Site Reliability Engineer


Job Title: Platform Engineer/Site Reliability Engineer/ Observability Engineering

Experience: 5+ years

Work Mode: Remote

________________________________________

Job Description:

We are looking for a Data Engineer with strong experience in Python automation, observability (Prometheus), MongoDB, ETL workflows, and cloud data platforms. The ideal candidate should have hands-on skills in monitoring/logging, data engineering pipelines, and performance optimization across databases and cloud environments.


Key Responsibilities:

•         Develop and maintain data pipelines, ETL processes, and data workflows using SQL, Python, and Unix shell scripting.

•         Manage and optimize MongoDB including schema design, indexing, aggregation, and performance tuning.

•         Design and implement observability systems using Prometheus for metrics, logs, events, and traces.

•         Lead migration and validation of dashboards across observability/monitoring platforms.

•         Build automation scripts for monitoring, log retrieval, and system analysis.

•         Work with cloud platforms (Azure/Snowflake/Databricks) for data movement, storage, and scaling.

•         Collaborate with cross-functional engineering teams to ensure data reliability and system visibility.


Requirements:

•         3–5+ years of experience in Data Engineering or Observability Engineering.

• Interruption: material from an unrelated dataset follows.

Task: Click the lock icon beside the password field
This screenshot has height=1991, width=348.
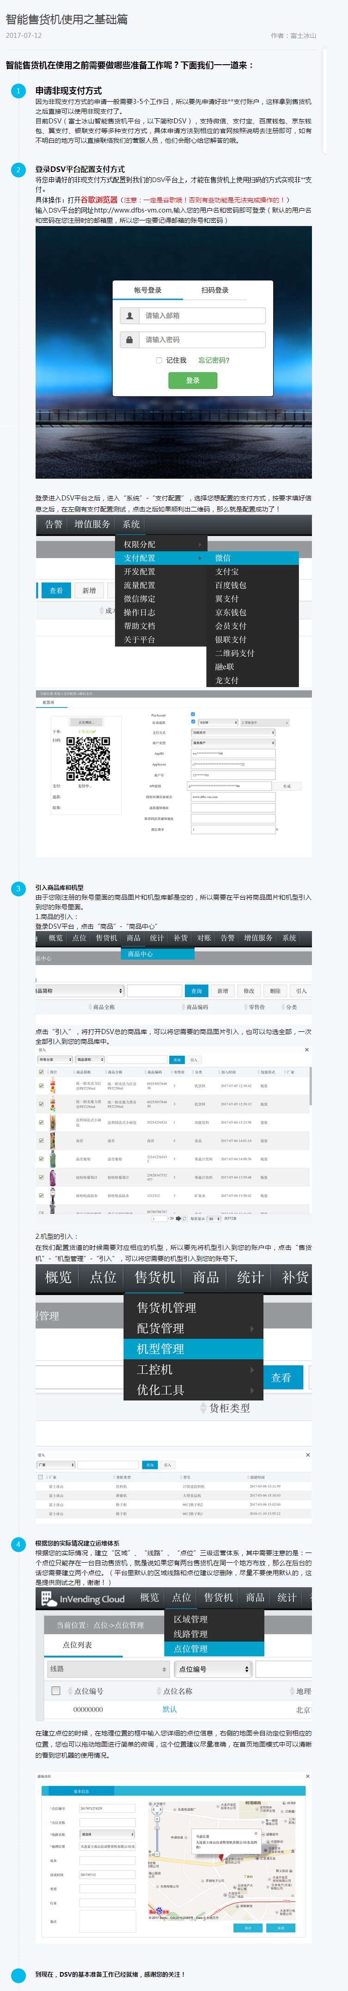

•         Strong proficiency in Python scripting, automation workflows, and Unix/Linux systems.

•         Hands-on experience with Prometheus or similar monitoring tools.

•         Strong SQL experience and understanding of data warehousing concepts.

•         Experience with MongoDB (architecture, aggregation framework, performance optimization).

•         Understanding of cloud platforms such as Azure, Snowflake, or Databricks.

•         Good analytical, debugging, and communication skills.